/ 5 July 2012

Swazi company sows kernel of local self-sufficiency

Marula kernels are laid out to dry before they are turned into oil for use in a range of beauty products.
Marula kernels are laid out to dry before they are turned into oil for use in a range of beauty products.

An innovative Swazi-owned company that turns the kernels from harvested marula fruit into high-grade oil for use in cosmetic products has been hailed by the United Nations for empowering local women.

Swazi Indigenous Products, which began as a charity project and is now on course to becoming a self-sustaining business, was one of 25 global winners of the UN Development Programme Equator Prize.

It was also handed the Marie Aminata Khan Award for women’s empowerment at last month’s Rio+20 environmental summit in Brazil – one of 10 special categories. The prize was collected by the company’s member services manager, Sindile Mamba.

About 2400 rural Swazi women, many of whom are elderly and caring for grandchildren who have been orphaned by HIV, earn money by selling the dried marula kernels that were previously discarded in the home-brew process.

The kernels are cold-pressed by a hand-operated corkscrew-style machine in a factory in Mpaka, east of Manzini, to produce oil that is stored, cooled and then either sold commercially in bulk or used in soaps, body lotions and skin and hair products under the brand Swazi Secrets.

Swazi-made
The company’s carbon footprint is minimal owing to the lack of machinery used in processing, the fact that the dry cake left over from the nuts when the oil has been removed is sold to local farmers as animal feed and the dust-like residue is used as a natural exfoliating bead in a face wash.

The beauty products range – which includes a pure marula oil recently ranked by Elle magazine in the United Kingdom as “one of 70 best buys that will change your life” – is made entirely on the Mpaka premises where the items are also hand-packaged and labelled by the Swazi staff.

As well as being sold on site to tourists and distributed among local hotels and guesthouses, Swazi Secrets products are also exported to 20 European countries and to parts of Australia, Asia, North America and Southern Africa.
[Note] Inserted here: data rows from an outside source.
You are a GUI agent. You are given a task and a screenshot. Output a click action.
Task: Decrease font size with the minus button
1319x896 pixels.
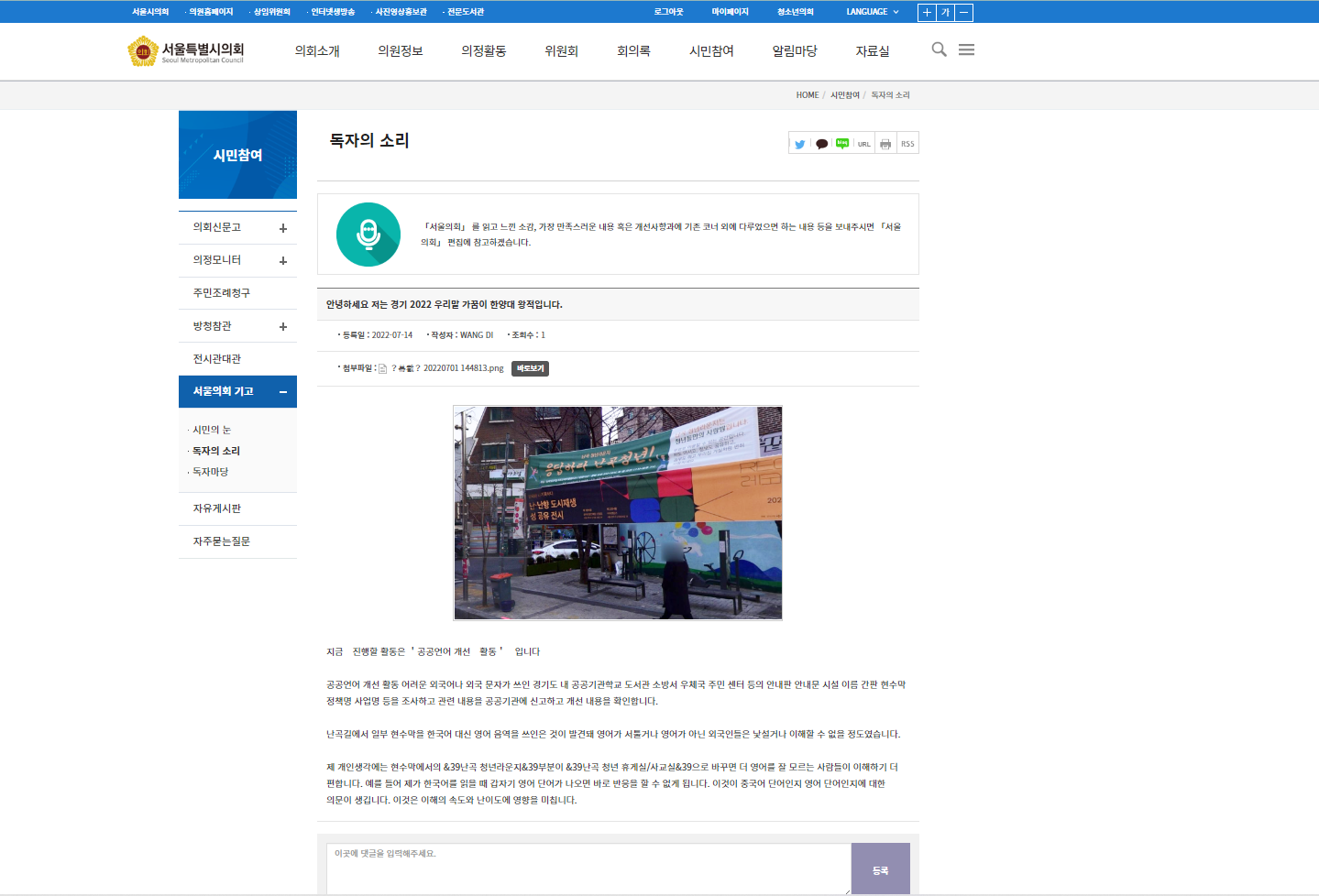(x=964, y=12)
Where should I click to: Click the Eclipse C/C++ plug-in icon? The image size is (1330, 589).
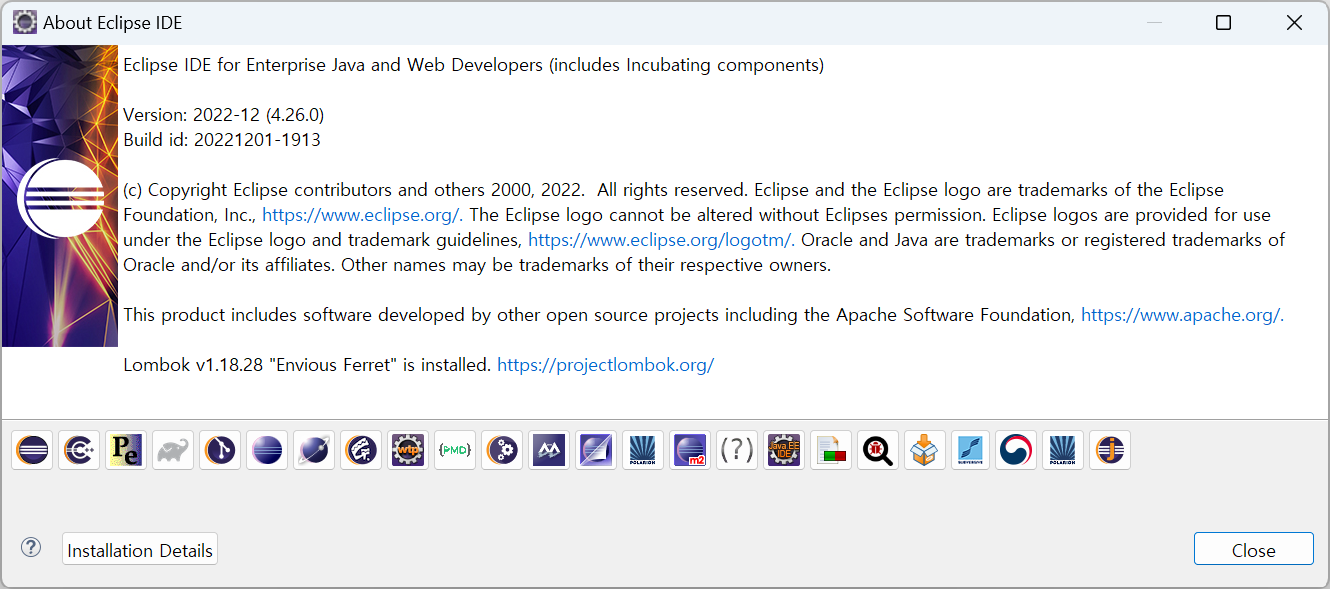click(79, 450)
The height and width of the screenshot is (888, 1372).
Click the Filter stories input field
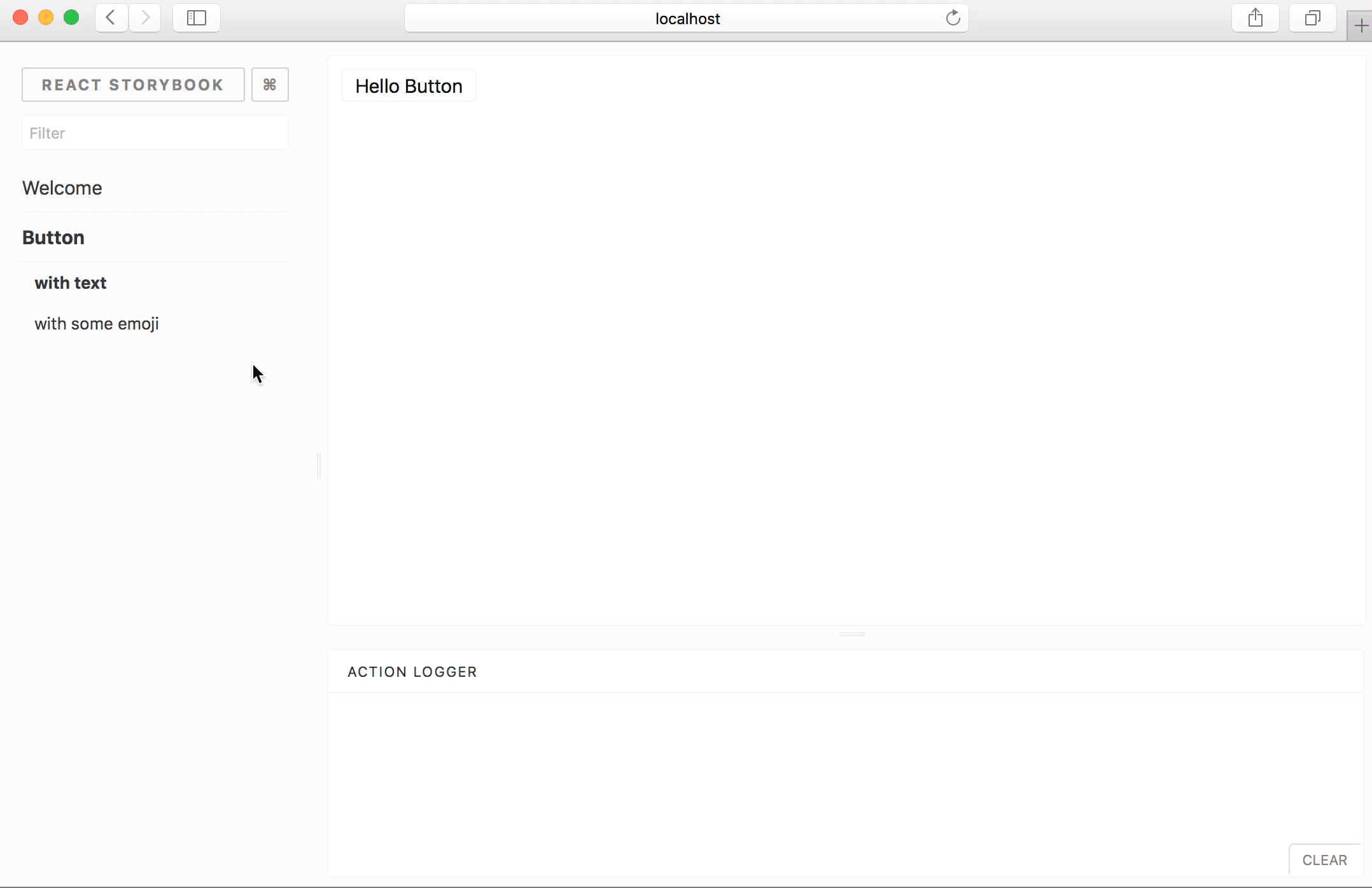pyautogui.click(x=154, y=133)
“We are 100% Swazi-made and as close as you can be to 100% natural,” said John Pearce, the brains behind the company and its executive director from its launch in 2004 until last year.

Pearce is now a project consultant responsible for marketing the products, having handed over the running of the company to a Swazi manager.

Liquidity crisis
He said that the company, which has 15 full-time Swazi staff, is 100% owned by the women from whom the marula kernels are sourced, with each of them given an option to buy a R10 membership share.
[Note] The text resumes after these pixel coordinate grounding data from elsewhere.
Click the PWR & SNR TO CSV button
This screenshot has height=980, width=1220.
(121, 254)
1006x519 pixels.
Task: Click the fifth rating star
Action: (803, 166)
“The rural women own the company and it is the rural women who will be helping to decide how our $20 000 prize money from Rio will be spent at next week’s annual general meeting,” Pearce said.

Elizabeth Dlamini is one of those women. Unsure of her exact age, though she thinks she is in her 70s, Elizabeth cares for 14 grandchildren. She said the money she made from selling the kernels was a useful supplement to her government pension, which in the past year has regularly arrived late because of the Swazi state’s liquidity crisis.

“I used to plough cotton, but that has stopped and there used to be a coal mine nearby, but now it has closed down,” she said, adding that “it would be good to have more factories like this because it gives us money to spend on food and school fees.”

Own money
Swazi Indigenous Products began in 2004 with a $230 000 grant from the United States-based WK Kellogg Foundation, from which it has received a total of about $1-million in the past eight years.

A further $200 000 has come in smaller grants from other donors, including the International Union for Conservation of Nature, the UN Development Programme in Swaziland and the Union for Ethical Biotrade.

“We began as a 100% donor-funded organisation, but as we have progressed, we have started making our own money,” Pearce said.

“We had our best Christmas ever last December and sales in the first half of this year have already exceeded half of our annual expenditure [about R2.4-million], putting us on course to break even.”